### Estratto del documento
La ricerca di Tino Sehgal è una radicale messa in discussione dei paradigmi produttivi dell’arte. La sua pratica, apertamente anti-oggettuale, è incentrata sulla trasformazione dei comportamenti e non dei materiali, sull’instaurazione di un ambiente relazionale. Il modello produttivo proposto dall’artista anglo-tedesco, vincitore del Leone d’oro alla Biennale di Venezia del 2013 e protagonista della mostra alle Officine Grandi Riparazioni di Torino, si presenta come la progettazione di un campo percettivo in cui lo spettatore non solo è parte attiva, ma è elemento costitutivo di quelle che l’artista definisce constructed situation, ossia situazioni costruite che coinvolgono uno o più performers, basate sull’interrelazione tra questi ultimi, il pubblico e lo spazio che li accoglie.
Il lavoro di Sehgal sembra condividere gli assunti dell’estetica relazionale teorizzata da Nicolas Bourriaud, «un’arte che assume come orizzonte teorico la sfera delle interazioni umane e il suo contesto sociale», proponendosi come «stato di incontri», «interstizio sociale», spazio per la rinegoziazione dei rapporti intersoggettivi (Bourriaud 2010, p.14). Lo scarto critico dell’artista sta tuttavia nell’impedire che questo ambito di scambi produca residui oggettuali. Sehgal, infatti, non vuole che le sue opere siano fotografate, filmate, e impedisce la consueta produzione di comunicati stampa e cataloghi. Inoltre, non ammette apparati espositivi e mediazioni curatoriali, proprio perché il suo campo d’azione è lo spazio di confine tra pubblico e performer.

### Dati registrati
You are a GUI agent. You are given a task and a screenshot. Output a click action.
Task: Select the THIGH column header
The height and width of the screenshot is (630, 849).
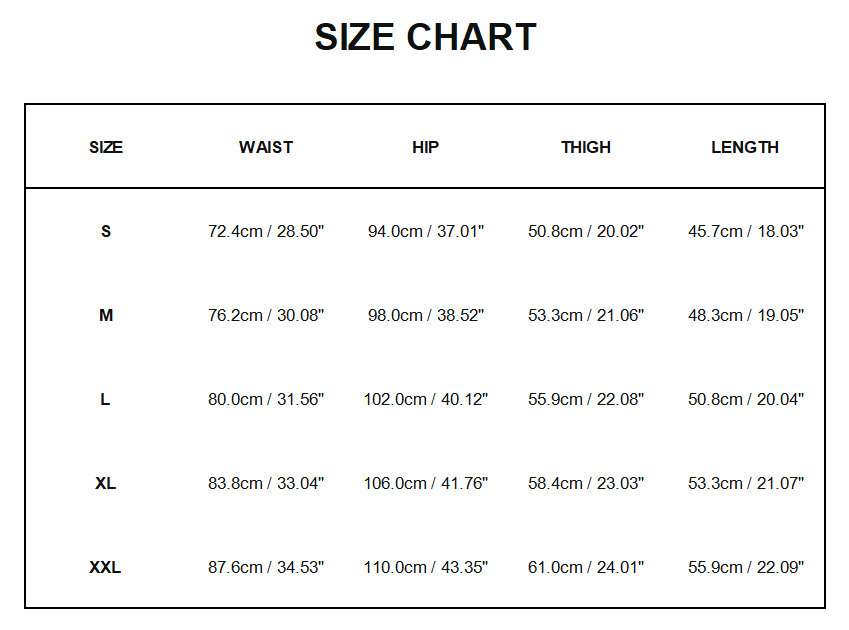(586, 147)
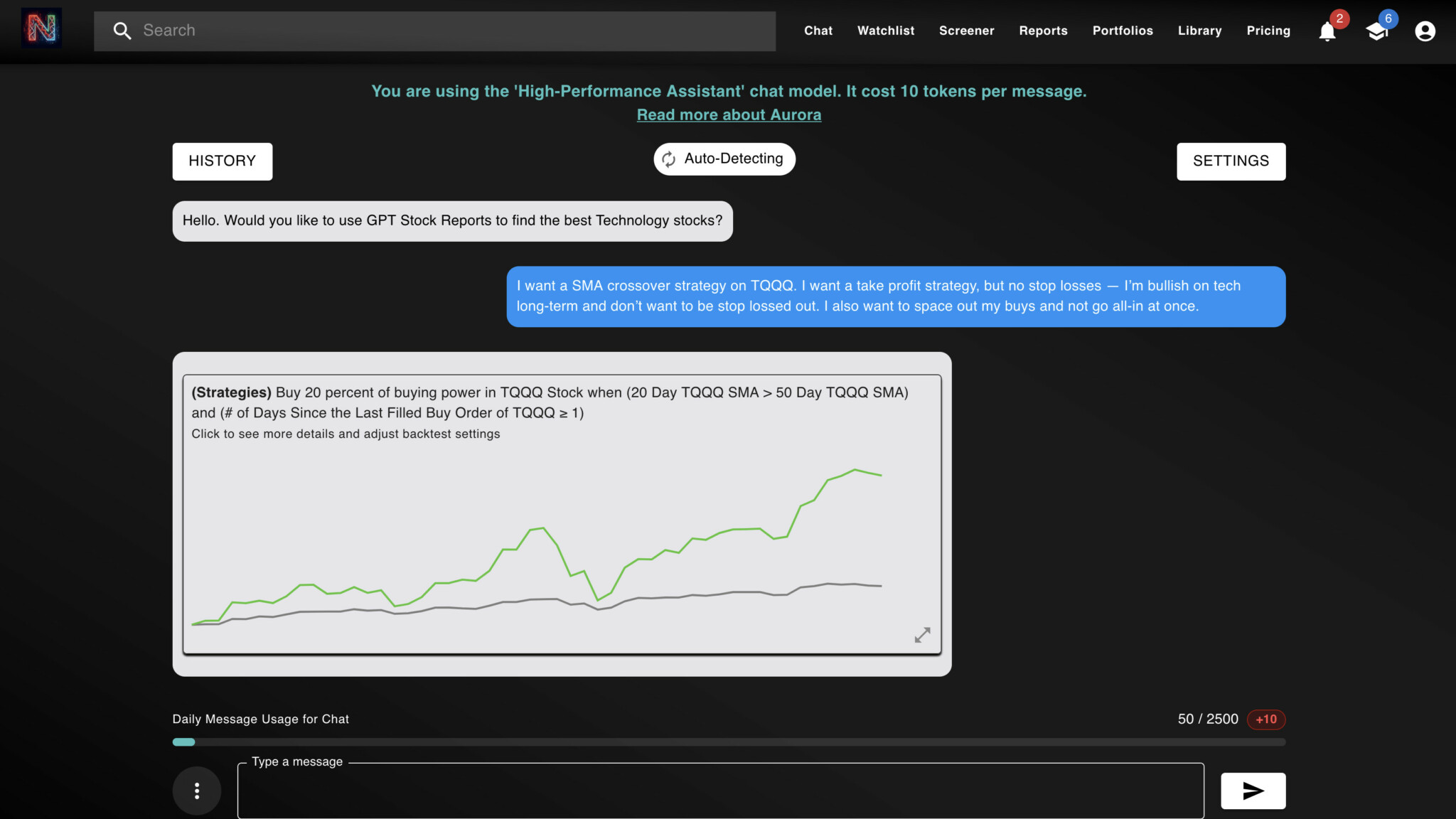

### Consegna
Per favore, elenca tutto ciò che, secondo il testo su Tino Sehgal, l'artista non vuole o non ammette per le proprie opere.

### Risultato
- che siano fotografate
- che siano filmate
- comunicati stampa
- cataloghi
- apparati espositivi
- mediazioni curatoriali